What about Ricciardo?

52

Great race by Alonso, he has a tight grip on the championship lead now.

Strong race from Button, his result and the pace of Hamilton show that in the dry McLaren are a force. However, I think the DNF today coupled with an Alonso win rules Lewis out of the title battle.

I think Vettel is the only one who can stop Alonso now. Things have turned around so quickly this season…

53

Red Bull might have other issues that stop Vettel and Webber.

54

Decent race. Alonso continuing his virtually flawless season. Poor luck for Lewis but good to see Jenson having a strong race again. Looks like the car can challenge once more.

Right decision on Vettel.

Alonso’s got a decent points lead now but the other teams are still competitiveness to challenge. In fact the McLaren and Red Bull was probably the quicker car today.

55

“the McLaren and Red Bull was probably the quicker car today”
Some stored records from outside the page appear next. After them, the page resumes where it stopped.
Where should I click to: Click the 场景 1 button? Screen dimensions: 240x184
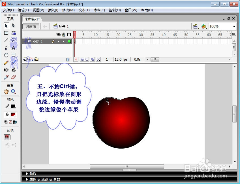(x=62, y=26)
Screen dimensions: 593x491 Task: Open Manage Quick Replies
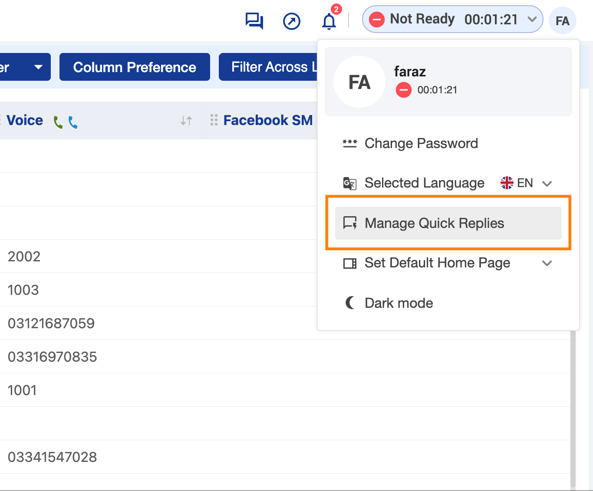[434, 223]
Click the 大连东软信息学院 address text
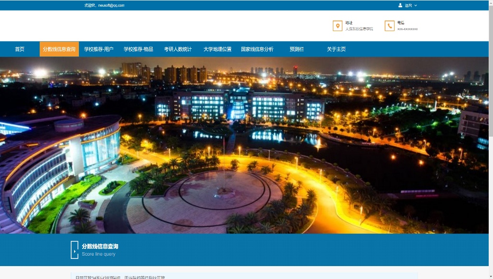The height and width of the screenshot is (279, 493). point(359,29)
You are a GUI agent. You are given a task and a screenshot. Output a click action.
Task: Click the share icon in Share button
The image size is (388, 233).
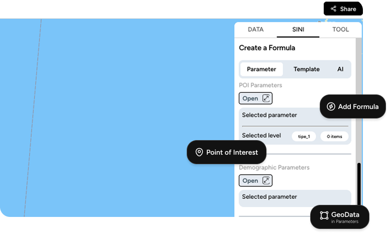tap(334, 9)
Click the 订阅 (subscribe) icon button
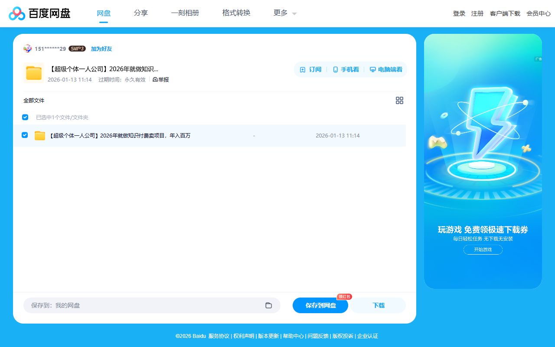 (x=303, y=69)
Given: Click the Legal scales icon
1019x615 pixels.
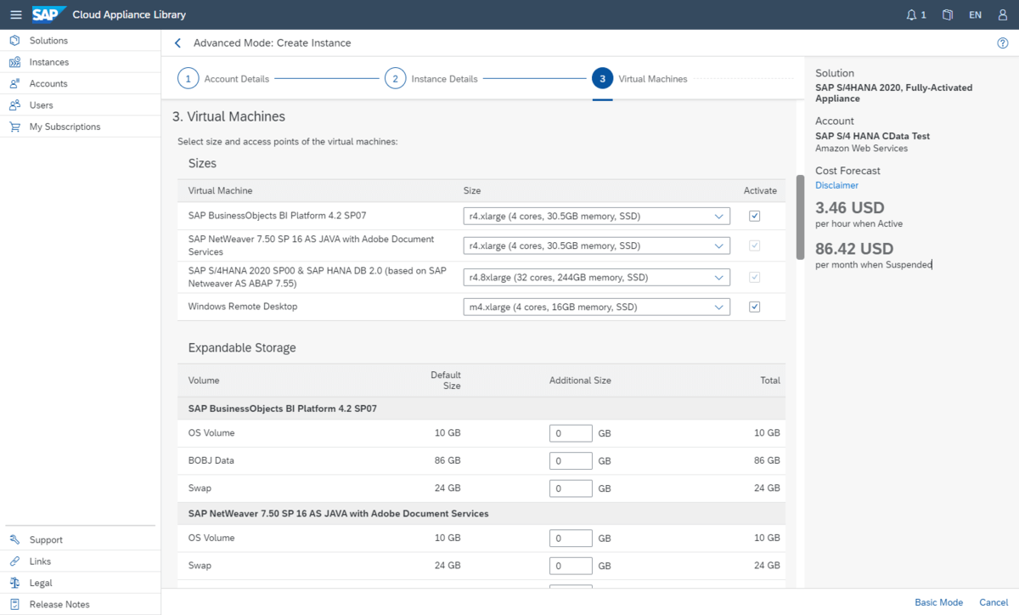Looking at the screenshot, I should pyautogui.click(x=14, y=583).
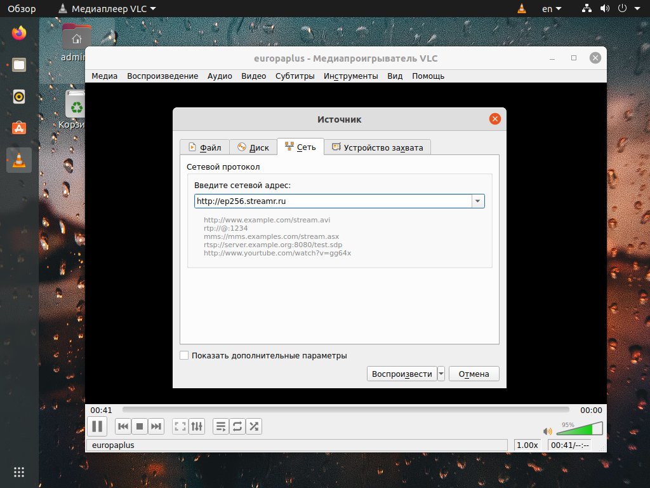Toggle shuffle random playback icon
Screen dimensions: 650x488
tap(253, 426)
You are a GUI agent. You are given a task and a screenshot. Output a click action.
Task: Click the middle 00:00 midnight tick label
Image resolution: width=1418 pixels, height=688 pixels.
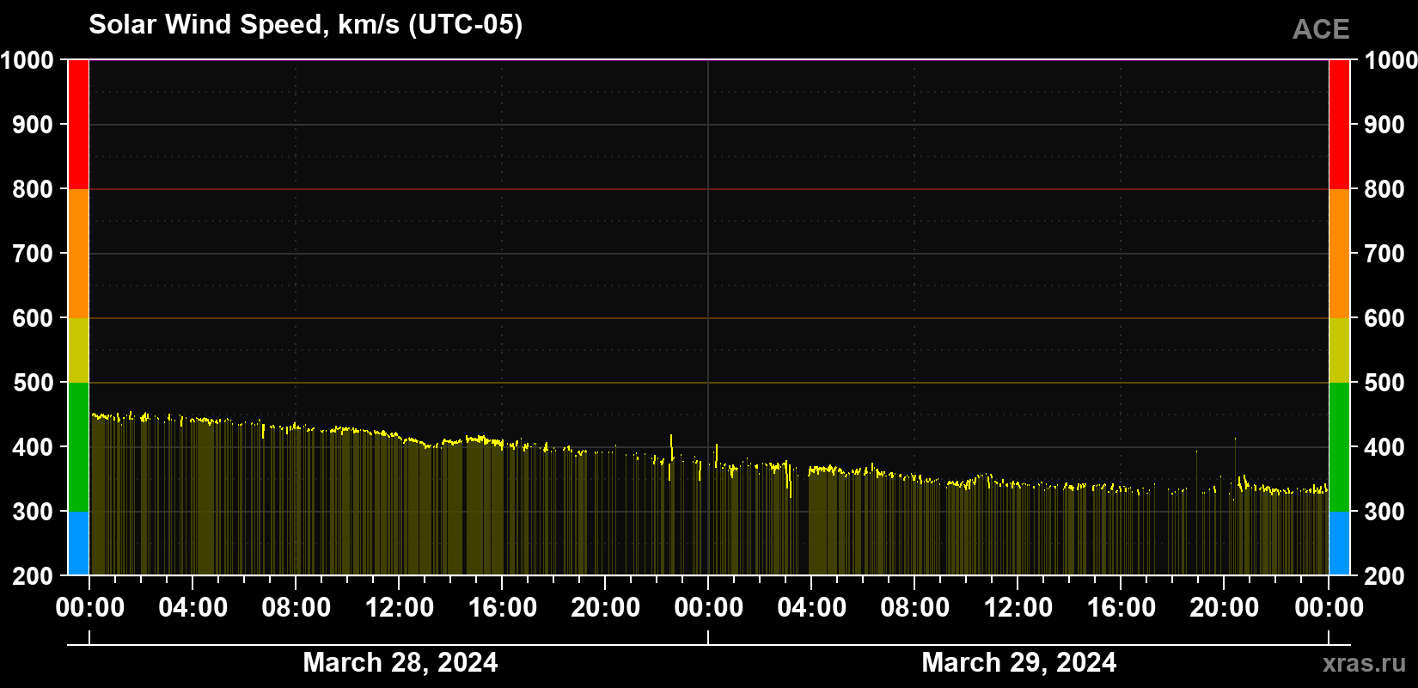[709, 607]
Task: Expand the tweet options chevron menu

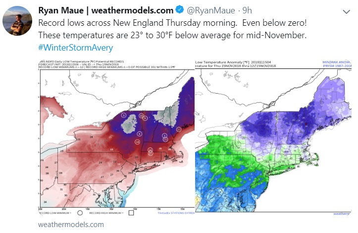Action: 346,12
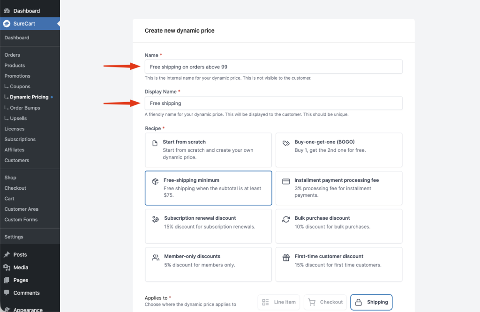Image resolution: width=480 pixels, height=312 pixels.
Task: Click the Media library icon
Action: coord(7,267)
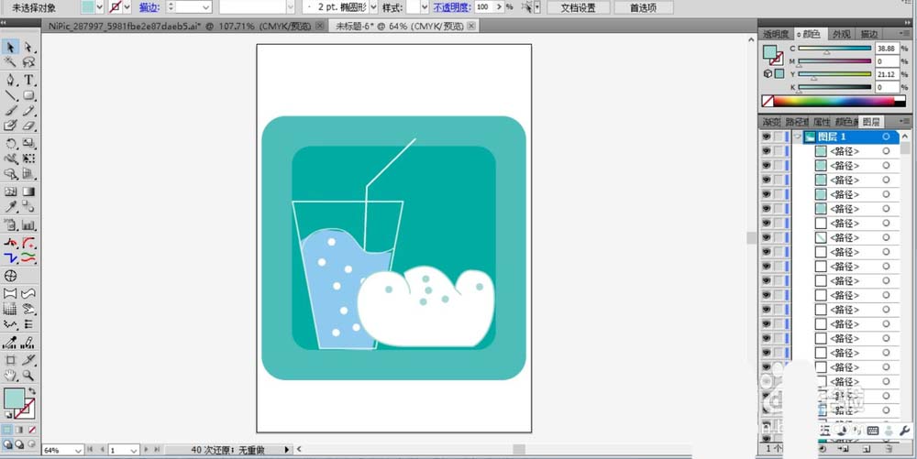Select the Lasso tool
Viewport: 917px width, 459px height.
pyautogui.click(x=28, y=62)
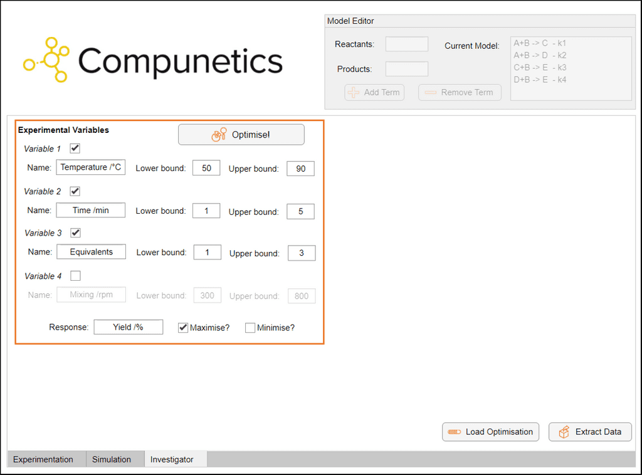This screenshot has width=642, height=475.
Task: Click the minus icon on Remove Term
Action: click(x=431, y=92)
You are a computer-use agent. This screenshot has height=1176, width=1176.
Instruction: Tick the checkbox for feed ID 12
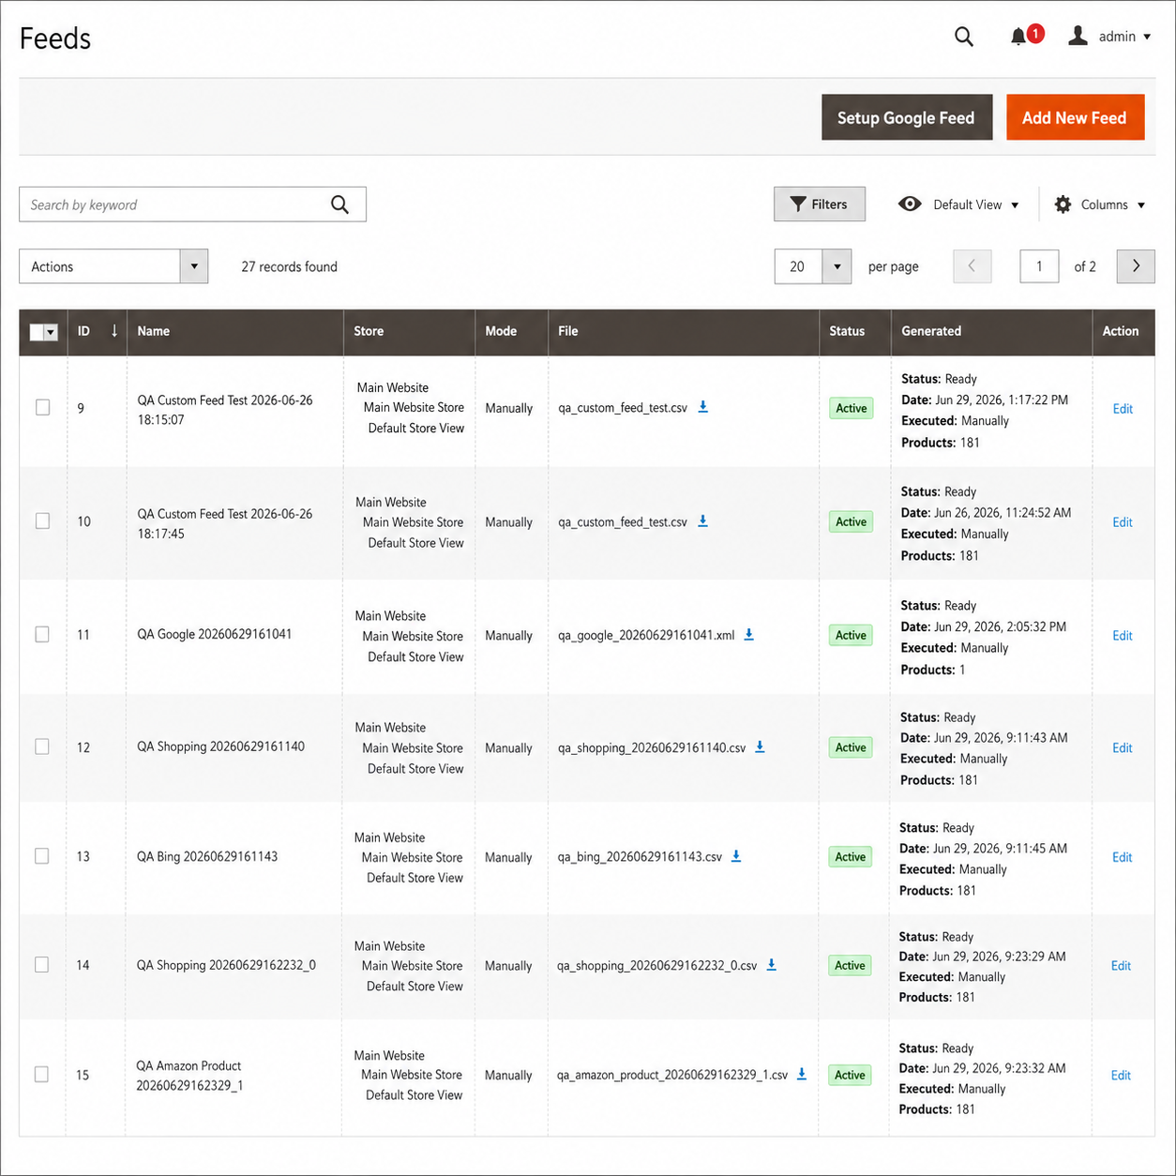pyautogui.click(x=42, y=746)
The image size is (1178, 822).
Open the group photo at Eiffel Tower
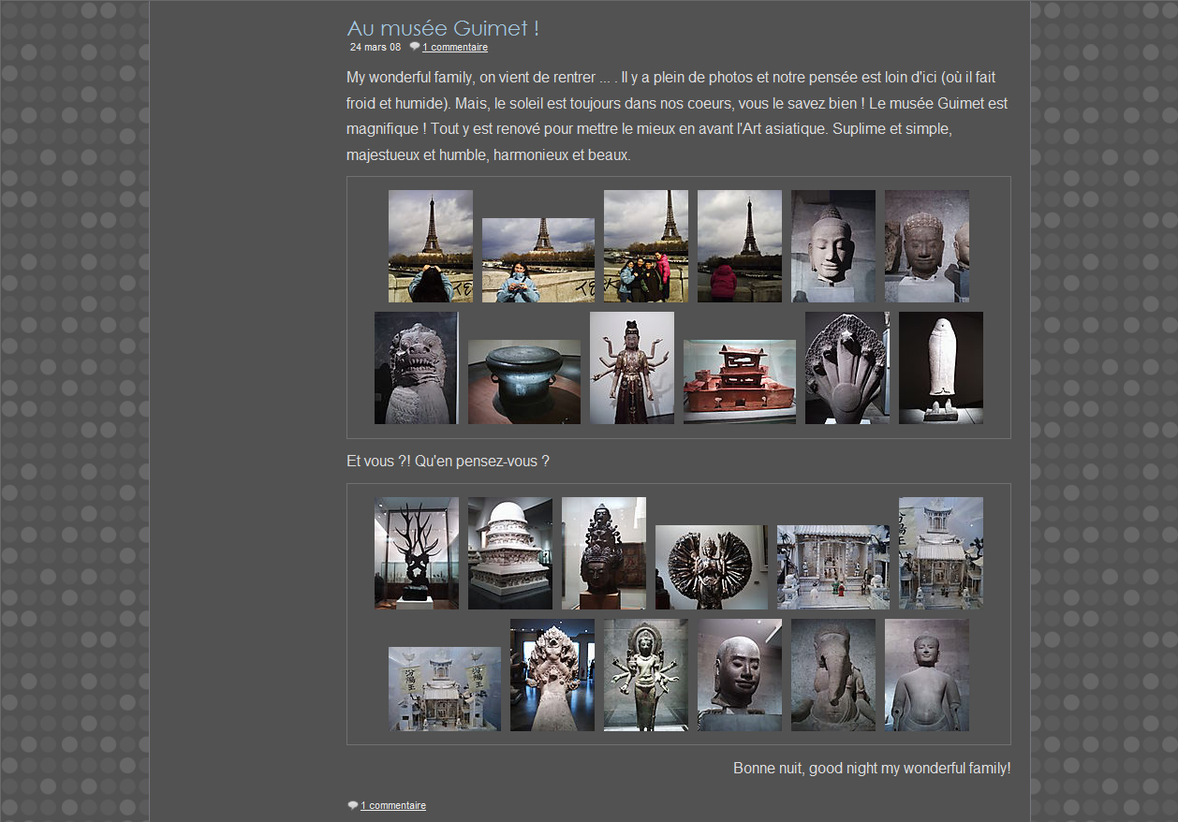pyautogui.click(x=645, y=245)
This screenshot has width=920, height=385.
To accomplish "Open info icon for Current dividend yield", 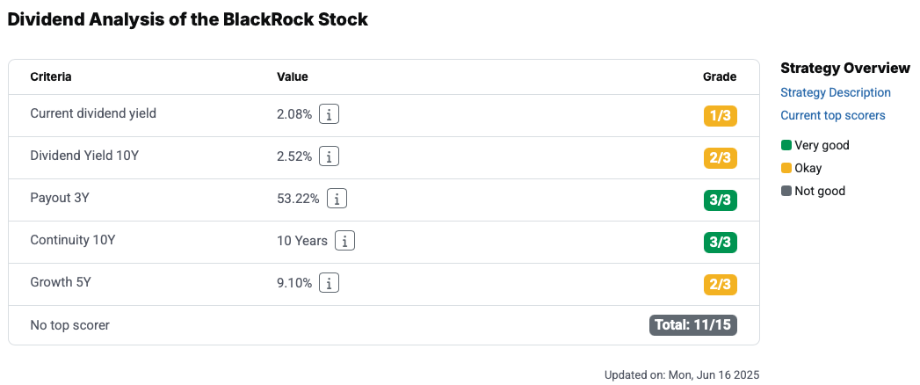I will click(x=330, y=114).
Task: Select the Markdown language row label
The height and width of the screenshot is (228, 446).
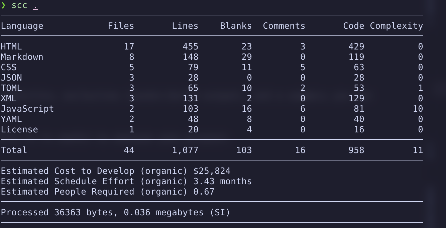Action: (x=22, y=57)
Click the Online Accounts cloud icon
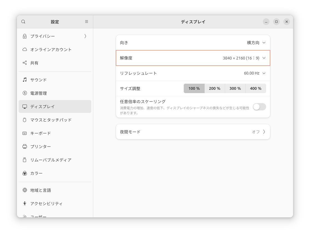Screen dimensions: 310x236 [25, 49]
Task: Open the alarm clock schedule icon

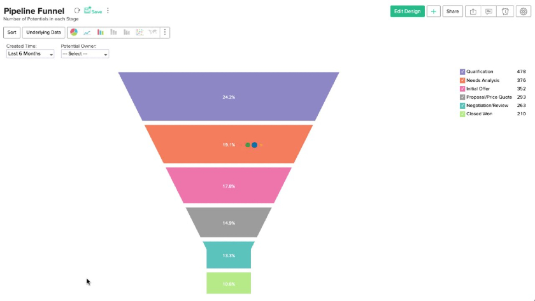Action: tap(505, 11)
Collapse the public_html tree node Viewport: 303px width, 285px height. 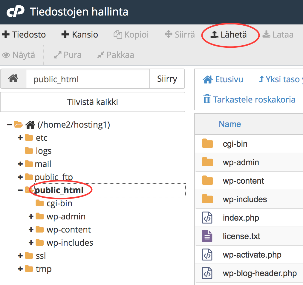click(20, 190)
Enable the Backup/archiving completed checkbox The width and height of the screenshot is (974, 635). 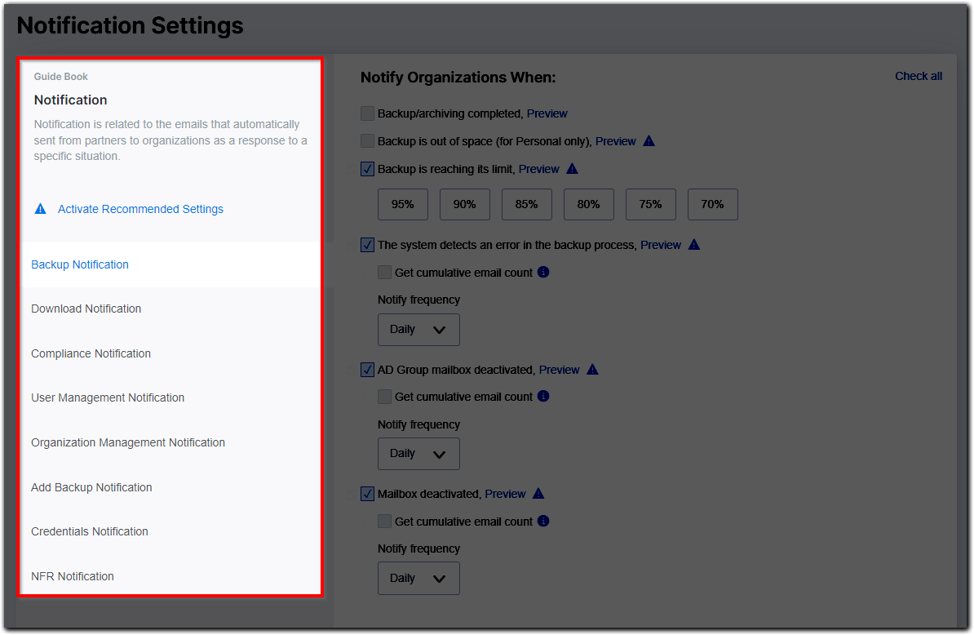click(x=367, y=113)
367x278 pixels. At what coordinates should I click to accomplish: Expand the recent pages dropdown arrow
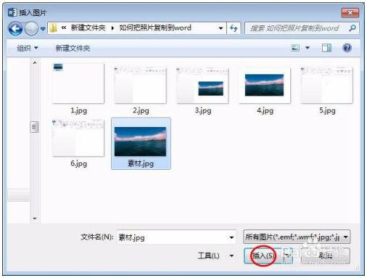tap(43, 29)
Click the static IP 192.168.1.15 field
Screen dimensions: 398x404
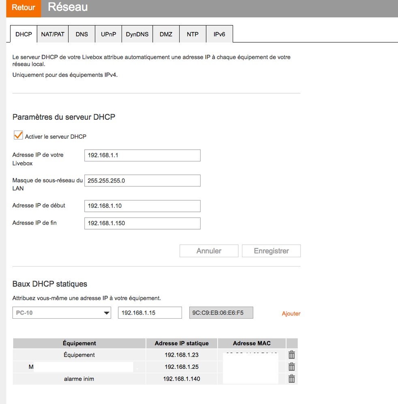tap(150, 313)
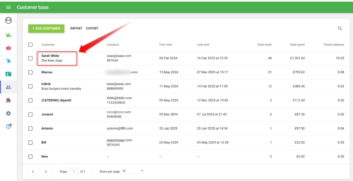Click the Add Customer button
The image size is (353, 181).
pyautogui.click(x=46, y=29)
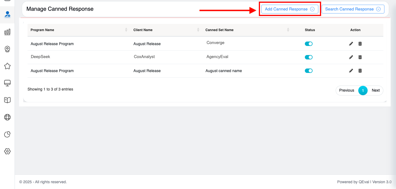Delete the August canned name row

click(360, 71)
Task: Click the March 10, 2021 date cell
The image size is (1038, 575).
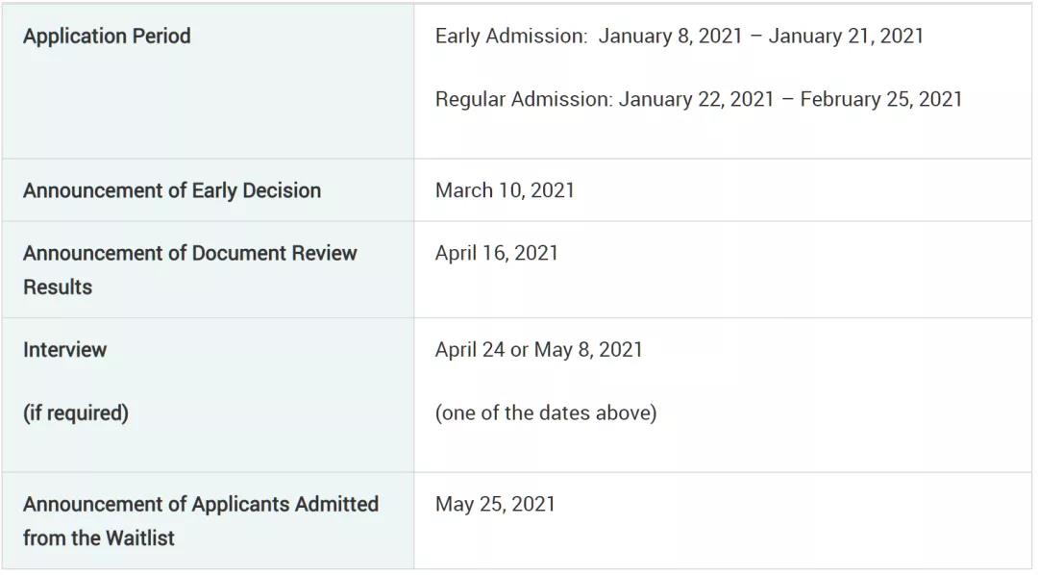Action: (x=505, y=190)
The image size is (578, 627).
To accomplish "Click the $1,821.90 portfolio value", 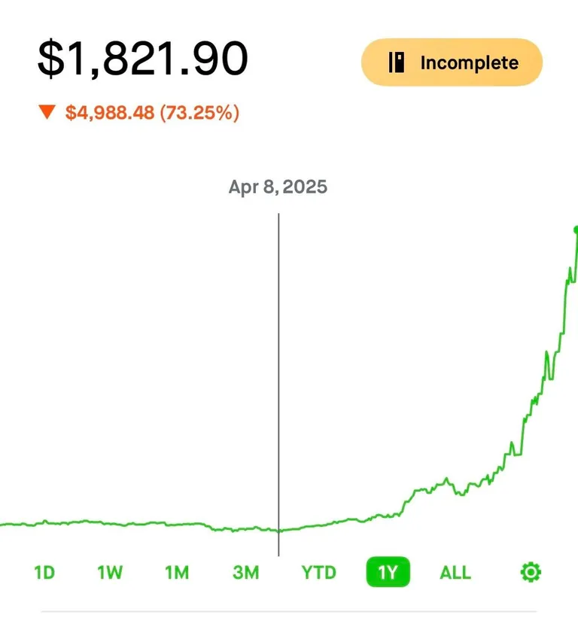I will coord(143,60).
I think the Ferrari was the quicker car where it mattered on this circuit. It clearly had good straight line speed and excellent traction, this made Alonso virtually impossible to overtake.

56

But if it was a McLaren or RedBull leading the race with Alonso second, do you think Alonso would’ve been able to keep up or even attack like Seb and Jenson did?

I don’t.

We all know that being in clean air is very important for aero and tyres. Seb after the race said that the car felt OK with the exception when he was very close to a car in front:

“The pace was there but it was extremely difficult when I was close to Fernando and Jenson we seemed to lose a lot and not be able to stay close enough to try to something under braking.

“I am not entirely happy, it could have been a bit better if it was clean air most of the race but that was not the case. Second place was the best we could get today and I am happy with that.”

That’s why I think the Ferrari was the 3rd fastest car in Germany.

57

Yes Alonso had more pace running in clean air, but he didn’t have the benefit of DRS that Button and Vettel had.

I suspect that if the Red Bull was leading it would have been easy pickings for the Ferrari due to the Red Bull’s very poor straight line speed. We saw that Hamilton had no problem overtaking Vettel but Alonso was a different story due to the Ferrari’s good straight line speed and traction. I agree that if the Mclaren was in the lead then, like the Ferrari, it would have been difficult to overtake, although I’m still unsure whether the Mclaren can compete with the Red Bull and Ferrari’s tyre conservation.